>> start Text provided

The first occurred in the harbor of Rio de Janeiro. In 1891, U.S.-Brazilian ties tightened when the two
nations signed one of the most important reciprocity treaties that emerged from the 1890 tariff bill.
Those ties were further strengthened when the Brazilian republic, which had replaced the monarchy in
1889, looked to United States as a model. In 1893, however, elements of the Brazilian navy rebelled
against the republic. The rebels were helped, carefully and quietly, by British interest who saw this as a
chance to check the growing U.S. influence. The rebels announced their intentions of breaking the
government by sealing off trade, and hence customs collections, in Rio’s harbor. The U.S. naval
commander agreed to honor the blockade. He was promptly removed by Gresham and replaced by a
new commander who, perhaps because of his earlier service in Asian waters, understood gunboat
diplomacy.

>> end Text provided
>> start Given data

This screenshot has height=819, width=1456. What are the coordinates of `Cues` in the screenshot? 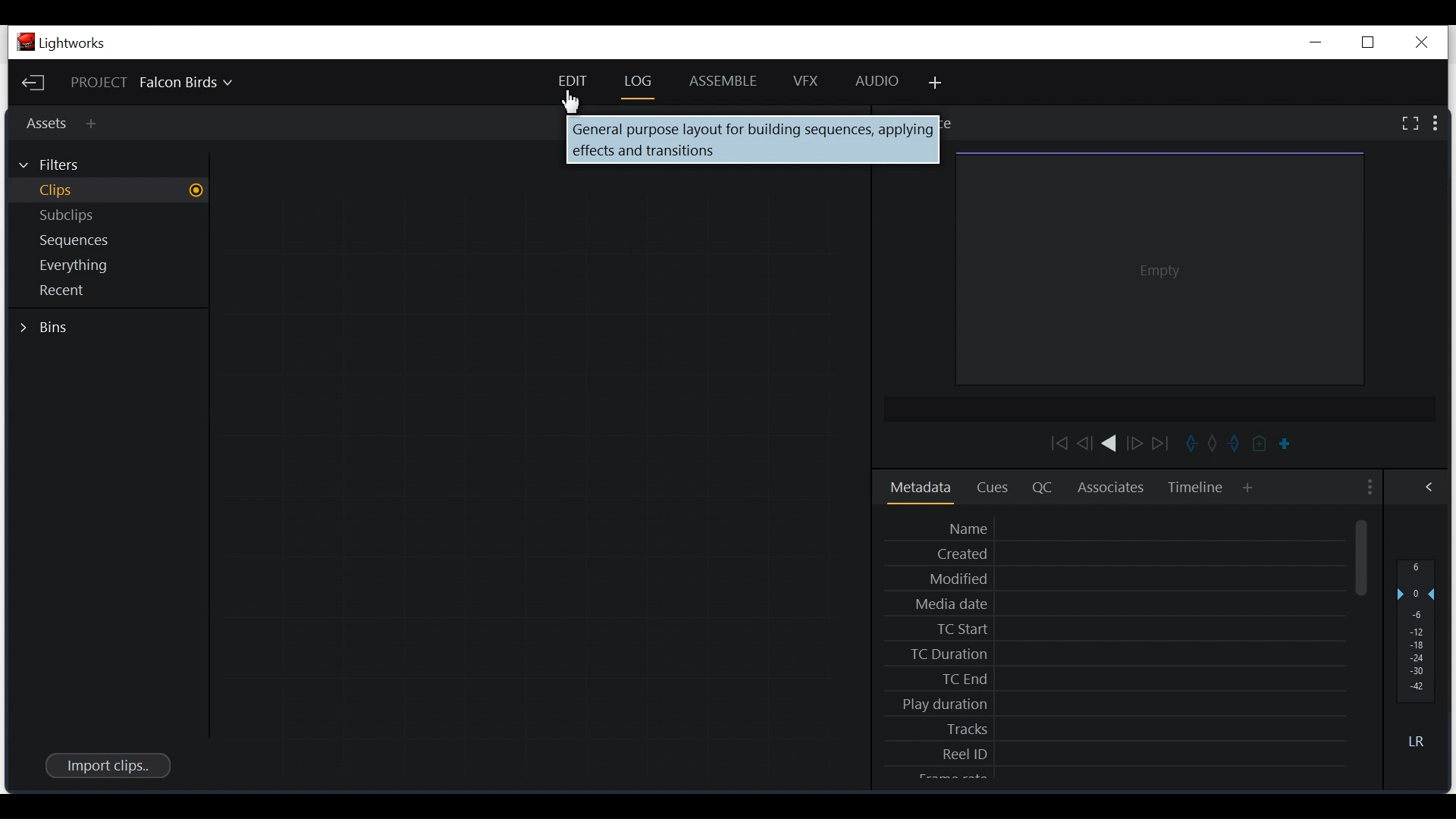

>> end Given data

Aim of the task
Write out the passage on the Brazilian naval revolt in full, word for word. Work only from the passage on the Brazilian naval revolt and nothing else.

Exercise output
The first occurred in the harbor of Rio de Janeiro. In 1891, U.S.-Brazilian ties tightened when the two
nations signed one of the most important reciprocity treaties that emerged from the 1890 tariff bill.
Those ties were further strengthened when the Brazilian republic, which had replaced the monarchy in
1889, looked to United States as a model. In 1893, however, elements of the Brazilian navy rebelled
against the republic. The rebels were helped, carefully and quietly, by British interest who saw this as a
chance to check the growing U.S. influence. The rebels announced their intentions of breaking the
government by sealing off trade, and hence customs collections, in Rio’s harbor. The U.S. naval
commander agreed to honor the blockade. He was promptly removed by Gresham and replaced by a
new commander who, perhaps because of his earlier service in Asian waters, understood gunboat
diplomacy.